[Description of the task] All entries shown below should be duplicated character for character.

[Dataset entries]
* * * * * * * * *
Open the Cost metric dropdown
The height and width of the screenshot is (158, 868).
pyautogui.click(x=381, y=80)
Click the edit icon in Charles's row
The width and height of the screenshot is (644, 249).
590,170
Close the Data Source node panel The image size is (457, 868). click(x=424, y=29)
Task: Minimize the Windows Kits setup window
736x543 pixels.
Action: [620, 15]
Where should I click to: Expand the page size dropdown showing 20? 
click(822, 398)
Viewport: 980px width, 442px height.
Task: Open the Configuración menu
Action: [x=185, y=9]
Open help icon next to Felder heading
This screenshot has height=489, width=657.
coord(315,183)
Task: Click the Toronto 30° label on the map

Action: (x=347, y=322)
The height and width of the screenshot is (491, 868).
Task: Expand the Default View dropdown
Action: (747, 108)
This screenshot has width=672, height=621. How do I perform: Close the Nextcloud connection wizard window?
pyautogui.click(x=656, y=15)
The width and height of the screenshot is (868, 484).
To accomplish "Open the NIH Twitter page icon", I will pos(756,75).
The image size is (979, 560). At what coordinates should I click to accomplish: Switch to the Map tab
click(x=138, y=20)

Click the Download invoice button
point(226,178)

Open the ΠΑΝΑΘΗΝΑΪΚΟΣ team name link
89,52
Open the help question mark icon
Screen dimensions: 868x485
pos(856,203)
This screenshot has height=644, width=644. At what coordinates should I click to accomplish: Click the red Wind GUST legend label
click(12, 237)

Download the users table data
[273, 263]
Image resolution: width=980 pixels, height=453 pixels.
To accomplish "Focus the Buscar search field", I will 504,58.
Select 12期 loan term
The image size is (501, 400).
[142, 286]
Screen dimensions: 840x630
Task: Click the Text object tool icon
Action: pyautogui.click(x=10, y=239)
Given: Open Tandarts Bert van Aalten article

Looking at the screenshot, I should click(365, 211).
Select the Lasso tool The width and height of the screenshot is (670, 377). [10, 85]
* * * * * * * * *
[Reply to the exercise]
Open the Cost metric dropdown
The height and width of the screenshot is (158, 868).
pyautogui.click(x=381, y=80)
Click the edit icon in Charles's row
The width and height of the screenshot is (644, 249).
590,170
Close the Data Source node panel The image size is (457, 868). click(x=424, y=29)
Task: Minimize the Windows Kits setup window
736x543 pixels.
Action: [620, 15]
Where should I click to: Expand the page size dropdown showing 20? 
click(822, 398)
Viewport: 980px width, 442px height.
Task: Open the Configuración menu
Action: [x=185, y=9]
Open help icon next to Felder heading
This screenshot has height=489, width=657.
coord(315,183)
Task: Click the Toronto 30° label on the map

Action: (x=347, y=322)
The height and width of the screenshot is (491, 868).
Task: Expand the Default View dropdown
Action: (747, 108)
This screenshot has width=672, height=621. How do I perform: Close the Nextcloud connection wizard window?
pyautogui.click(x=656, y=15)
The width and height of the screenshot is (868, 484).
To accomplish "Open the NIH Twitter page icon", I will pos(756,75).
The image size is (979, 560). At what coordinates should I click to accomplish: Switch to the Map tab
click(x=138, y=20)

Click the Download invoice button
point(226,178)

Open the ΠΑΝΑΘΗΝΑΪΚΟΣ team name link
89,52
Open the help question mark icon
Screen dimensions: 868x485
pos(856,203)
This screenshot has height=644, width=644. At what coordinates should I click to accomplish: Click the red Wind GUST legend label
click(12, 237)

Download the users table data
[273, 263]
Image resolution: width=980 pixels, height=453 pixels.
To accomplish "Focus the Buscar search field", I will 504,58.
Select 12期 loan term
The image size is (501, 400).
[142, 286]
Screen dimensions: 840x630
Task: Click the Text object tool icon
Action: pyautogui.click(x=10, y=239)
Given: Open Tandarts Bert van Aalten article

Looking at the screenshot, I should click(365, 211).
Select the Lasso tool The width and height of the screenshot is (670, 377). [10, 85]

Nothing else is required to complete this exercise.